Relationships between the type of genetic sex-determination (GSD) system, adult sex ratio (ASR), and sex bias in demographic traits across tetrapods.

(A) Phylogenetic distribution of the six variables across 453 tetrapod species. The innermost color circle shows the type of GSD (XX/XY and ZZ/ZW sex-chromosome systems abbreviated as XY and ZW, respectively), whereas the outer circles illustrate sex biases shown as female (red, negative values) or male (blue, positive values) bias, in the following order from inner circle to outer circle: ASR, birth sex ratio (both sex ratios depicted as deviations from 1:1), and sex differences in juvenile and adult mortality and maturation age.

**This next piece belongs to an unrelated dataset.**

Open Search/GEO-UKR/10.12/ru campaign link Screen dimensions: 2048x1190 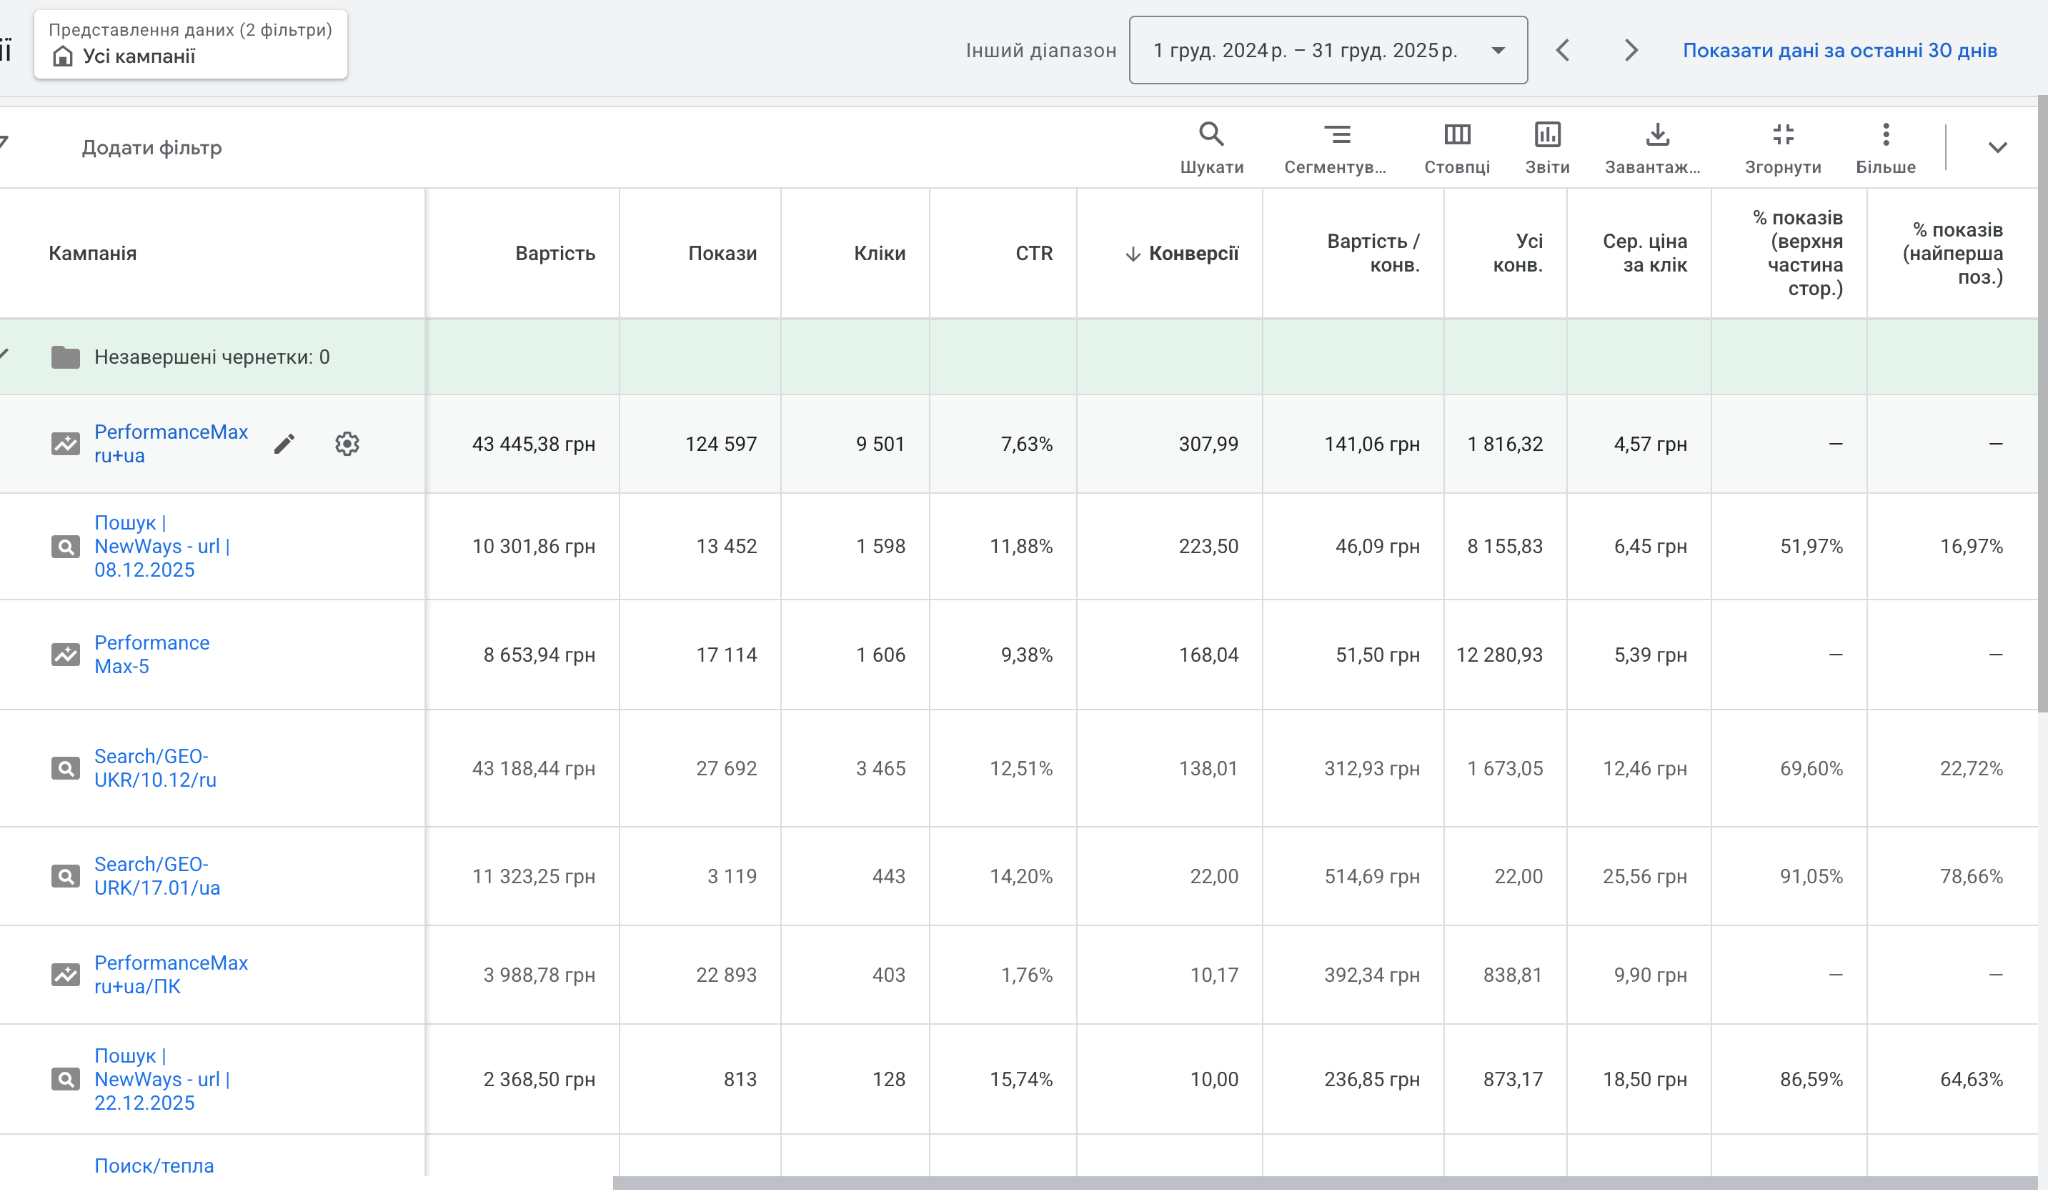155,768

Bias values are plotted as standardized (z) scores centerd on zero (i.e., no bias) for ease of visualization on a comparable scale. Extreme positive and negative values are plotted as 3 and −3 to prevent outliers from obscuring the major patterns. Note that male-biased values mean male-skewed sex ratios and males having higher mortality and later maturation. Missing values are indicated by gray color. (B) Differences in ASR and other demographic traits between XY and ZW systems. In each violin plot, the black diamond and the white box represent the median and interquartile range, whiskers extend to 1.5 × interquartile range, and the polygon is a kernel density plot. Sample sizes (number of species) are shown above each plot; asterisks mark statistically significant differences (*: p < 0.05, ***: p < 0.001; see S2 Table). (C) Relationships of ASR with demographic traits. Data points represent species, colored by the four major tetrapod clades as shown by the color of the animal silhouettes around the phylogeny (A). The regression lines are calculated from phylogenetic generalized least squares (PGLS) models (continuous lines: statistically significant relationships, p ≤ 0.01; dashed lines: non-significant relationship; see S2 Table). Light gray polygons illustrate the 95% confidence bands of the regression lines assuming Brownian motion. In both (B) and (C), >0.5 sex ratio values mean male-skewed sex ratios, while positive bias values mean higher male than female mortalities and maturation times. The data and phylogeny underlying this figure can be found in S1 Data and S1 File, 10.6084/m9.figshare.28562399.